_Parts of the exercise:_
1. Write out everything in the sleep passage from "Knowing how much" down to "and more (1).".
2. In the sleep passage, how long did the National Sleep Foundation's clinical studies run before it released its 2015 recommendations?
3. Using the sleep passage, explain why teenagers are usually not ready for bed until after midnight.

=== Supplied passage ===

Knowing how much sleep you and your little one need can be difficult. Just as each child is different, so can their sleep needs be as well. Children, when they lack sleep, have an opposite reaction to that of many adults or what many adults would think looks “tired”. When adults are tired, they usually slow down, get sluggish and sleepy, moody and experience what we know as ‘tired symptoms’. When children are tired or over tired they can react in the opposite way with symptoms resembling ADHD like hyperactivity, moodiness, energy surges, resistance and more (1).
In 2015, after 2 years of intensive clinical studies, the National Sleep Foundation released updated recommendations for how much sleep each age group needs (2). Here is the chart that came from those studies and is a great reference guide (3).
For teenagers, it becomes increasingly difficult getting those much needed zzz's. In addition to sleep hours guidelines, Dr. William J. Sieber taught in a conference for "Calming an Overactive Brain" that sleep is a crucial factor in our mental health and stress levels. He stated that the teenage circadian sleep pattern is actually shifted two hours later, which means they're usually not ready for bed until after midnight, yet they need about 9 hours of sleep per night to function fully. This shift to later circadian rhythms can be greatly helped by avoiding caffeine throughout the day, especially 5-6 hours before (4), and omitting electronic usage 2-4 hours before desired bedtime to help mitigate the effects of blue light syndrome (5).

=== Material provided ===

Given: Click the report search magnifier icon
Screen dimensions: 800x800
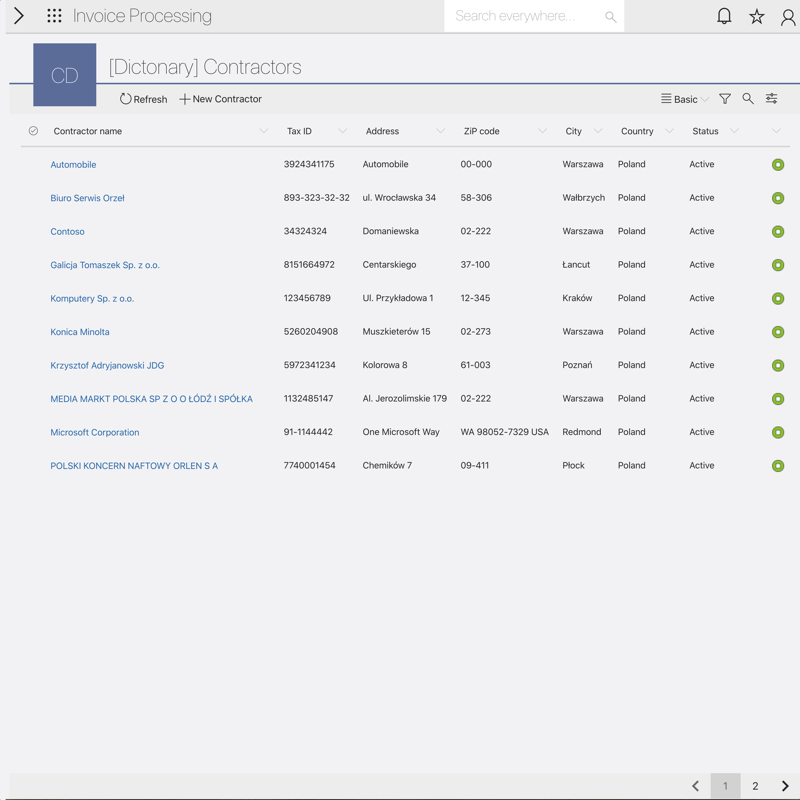Looking at the screenshot, I should tap(748, 99).
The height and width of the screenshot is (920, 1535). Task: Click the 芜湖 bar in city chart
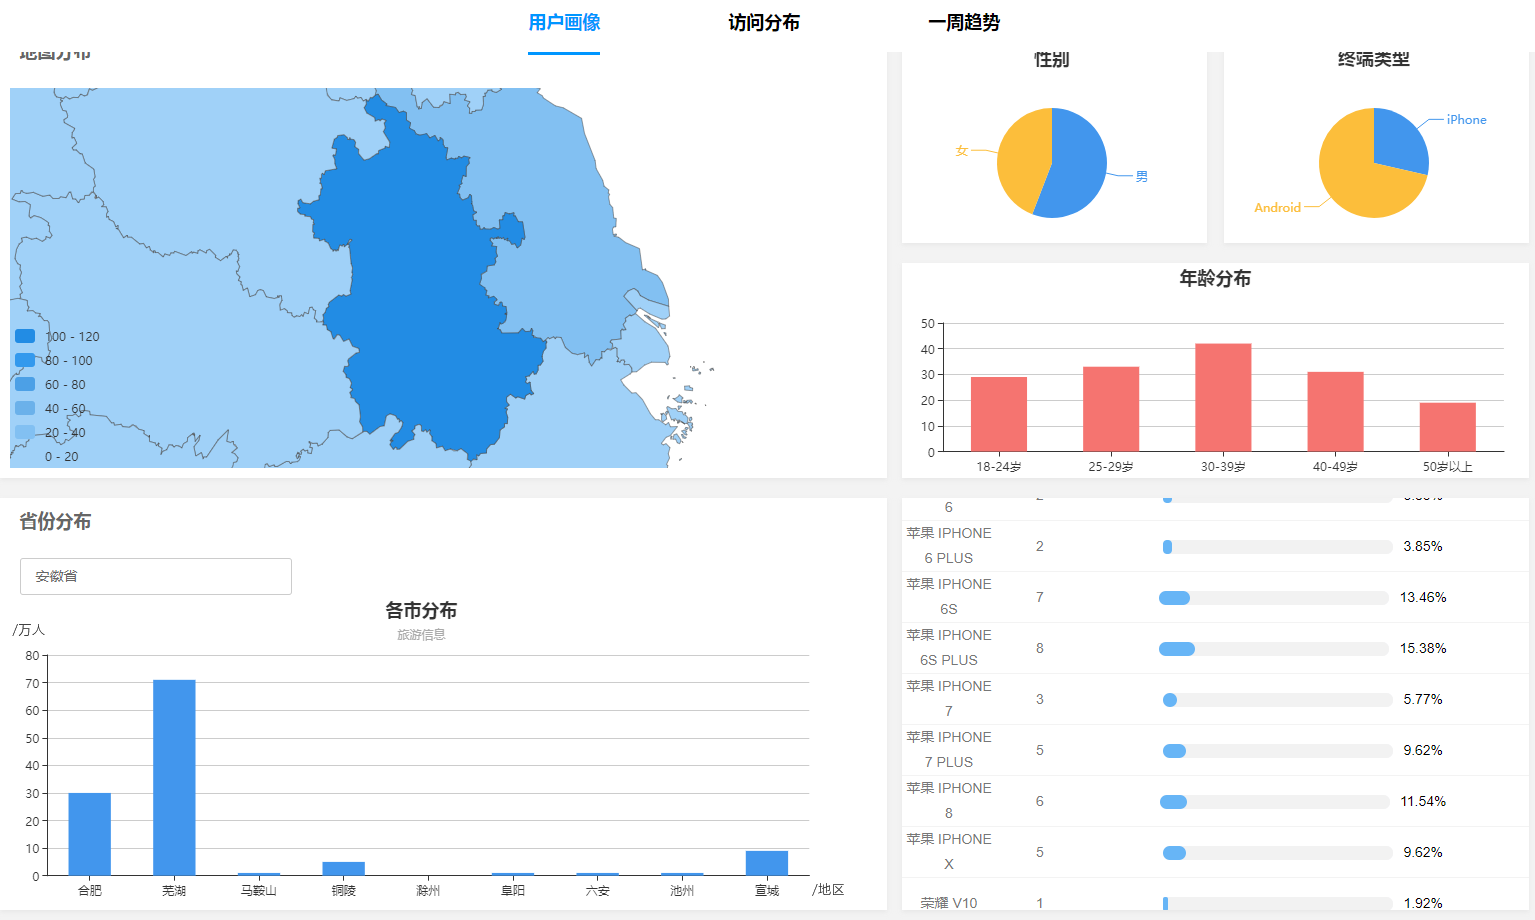click(x=174, y=777)
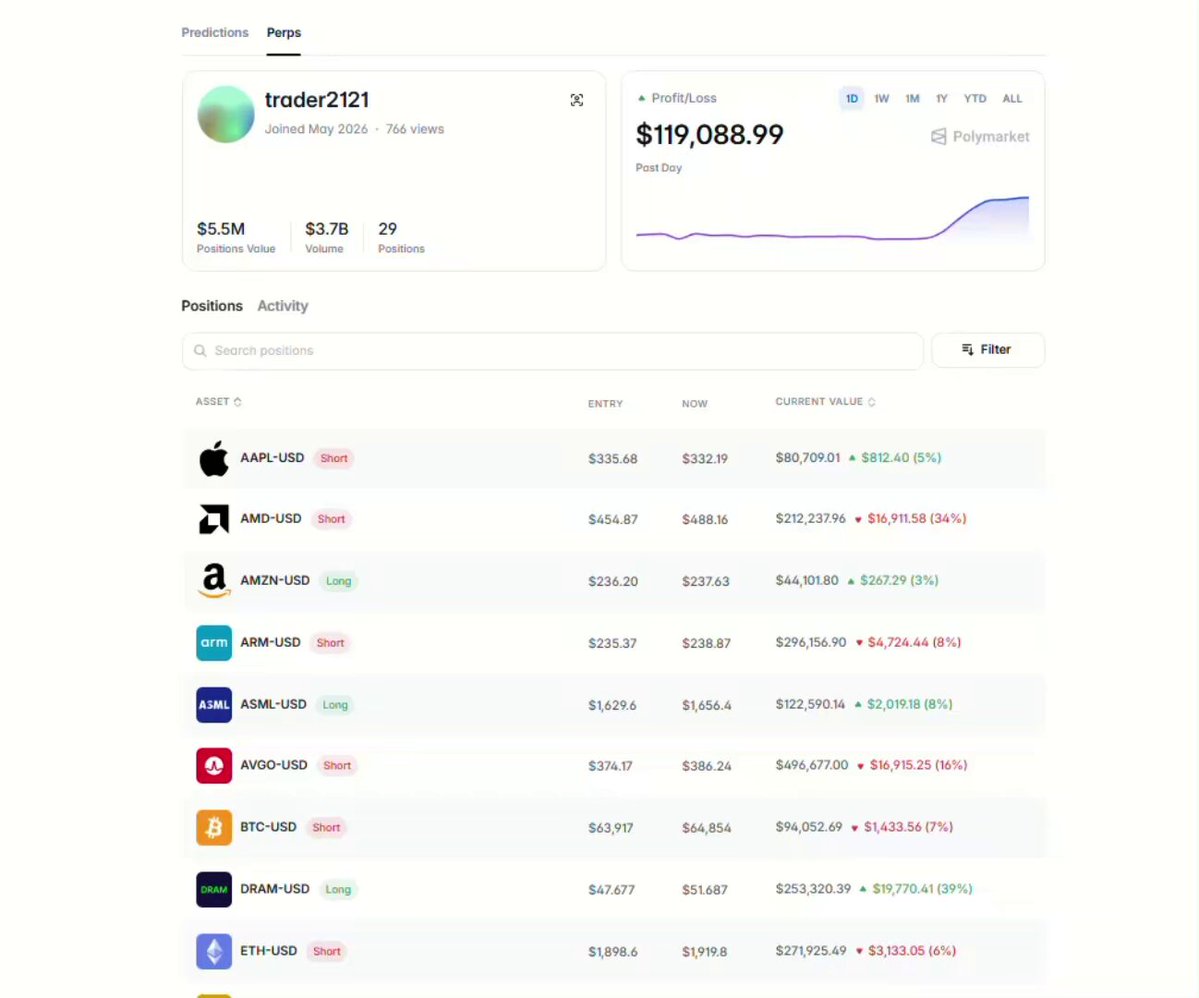Screen dimensions: 1199x998
Task: Switch profit/loss range to 1W
Action: pos(882,99)
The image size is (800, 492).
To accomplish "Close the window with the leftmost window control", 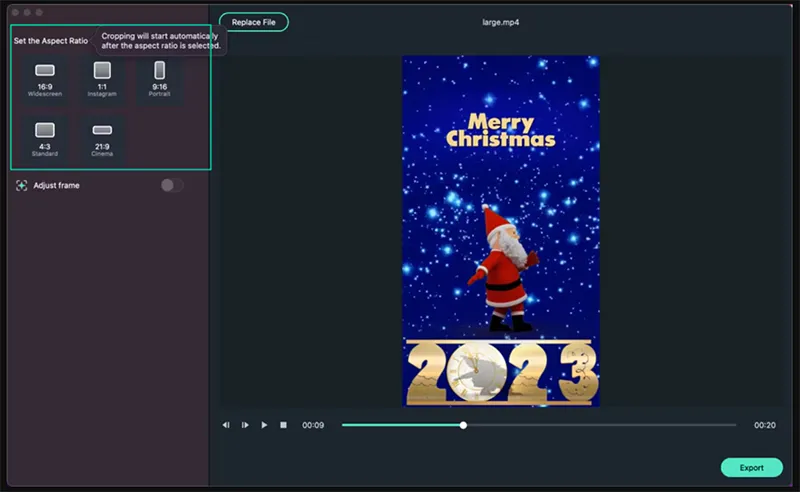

===

_Results for the exercise:_
1.
Knowing how much sleep you and your little one need can be difficult. Just as each child is different, so can their sleep needs be as well. Children, when they lack sleep, have an opposite reaction to that of many adults or what many adults would think looks “tired”. When adults are tired, they usually slow down, get sluggish and sleepy, moody and experience what we know as ‘tired symptoms’. When children are tired or over tired they can react in the opposite way with symptoms resembling ADHD like hyperactivity, moodiness, energy surges, resistance and more (1).

2. Two years.

3. Their circadian sleep pattern is shifted two hours later.